__Assigned task__. Retype every record exactly. Leave the pictures out.

__Supplied data__.
————————

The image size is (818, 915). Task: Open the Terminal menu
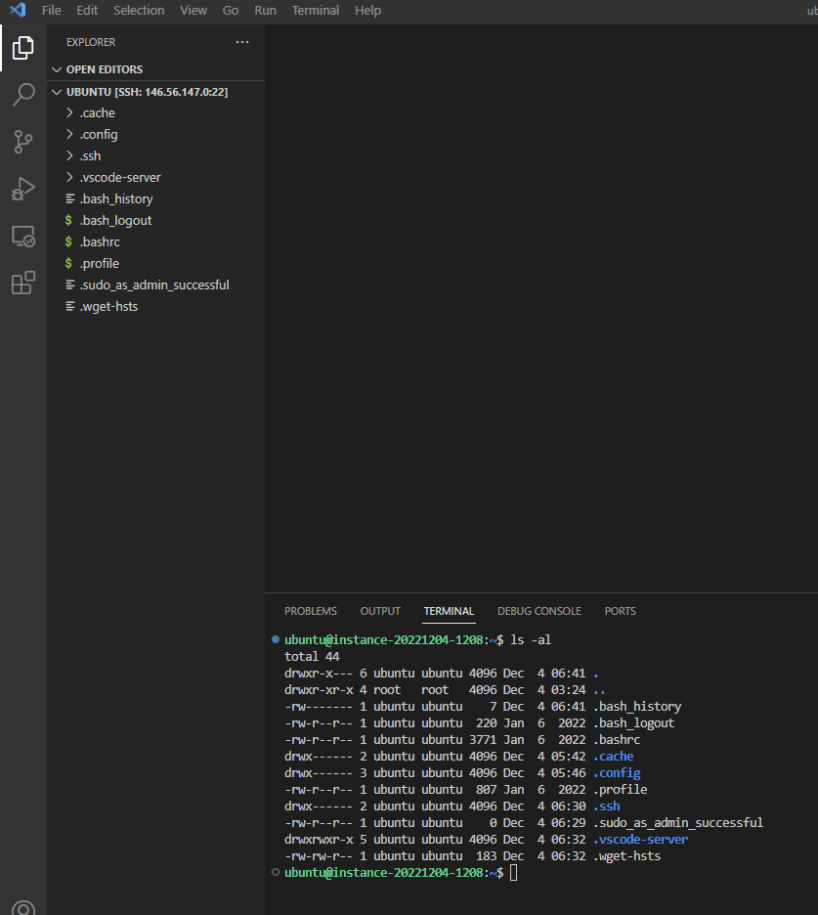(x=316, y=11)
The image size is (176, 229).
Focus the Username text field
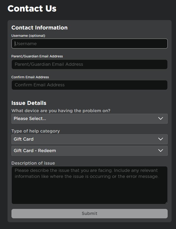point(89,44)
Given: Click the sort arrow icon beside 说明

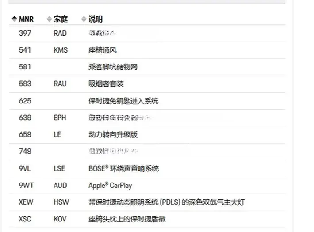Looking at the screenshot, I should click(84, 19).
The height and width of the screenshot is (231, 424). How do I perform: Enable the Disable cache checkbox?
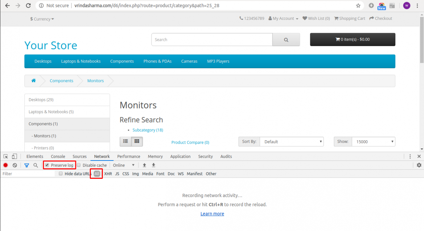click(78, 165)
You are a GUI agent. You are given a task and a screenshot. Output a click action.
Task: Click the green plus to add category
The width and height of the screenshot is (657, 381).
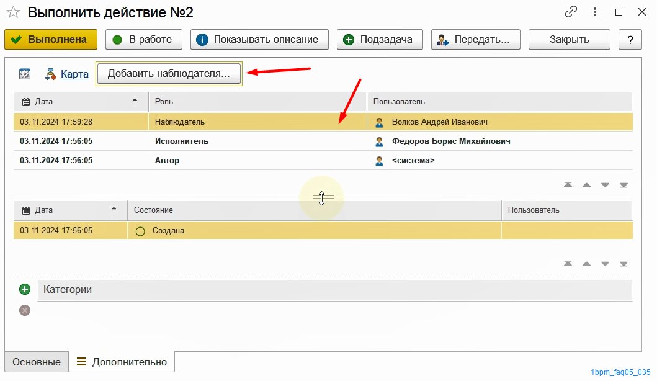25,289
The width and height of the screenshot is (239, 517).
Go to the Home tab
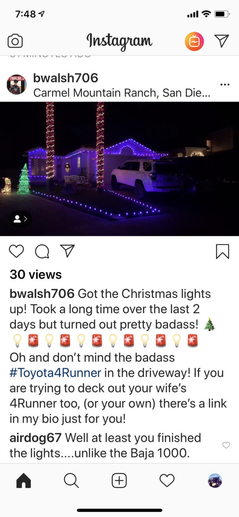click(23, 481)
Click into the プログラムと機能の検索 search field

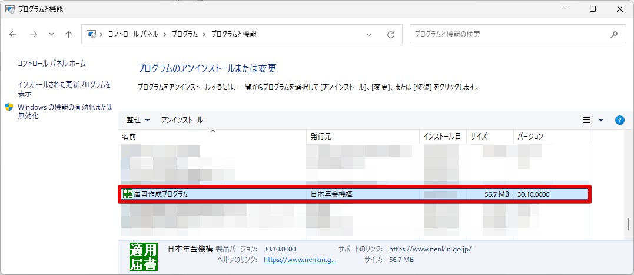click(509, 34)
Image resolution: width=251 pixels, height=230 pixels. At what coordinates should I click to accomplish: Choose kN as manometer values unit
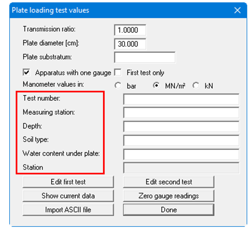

————————

__Output for this exercise__.
The image size is (818, 915). Task: Open the Terminal menu
(x=316, y=11)
The image size is (176, 229).
Focus the Username text field
point(89,44)
Given: Click the sort arrow icon beside 说明

Looking at the screenshot, I should click(84, 19).
The height and width of the screenshot is (231, 424). How do I perform: Enable the Disable cache checkbox?
click(78, 165)
You are a GUI agent. You are given a task and a screenshot. Output a click action.
Task: Click the green plus to add category
The width and height of the screenshot is (657, 381).
25,289
The width and height of the screenshot is (239, 517).
Go to the Home tab
click(23, 481)
Click into the プログラムと機能の検索 search field

click(509, 34)
Image resolution: width=251 pixels, height=230 pixels. At what coordinates should I click to accomplish: Choose kN as manometer values unit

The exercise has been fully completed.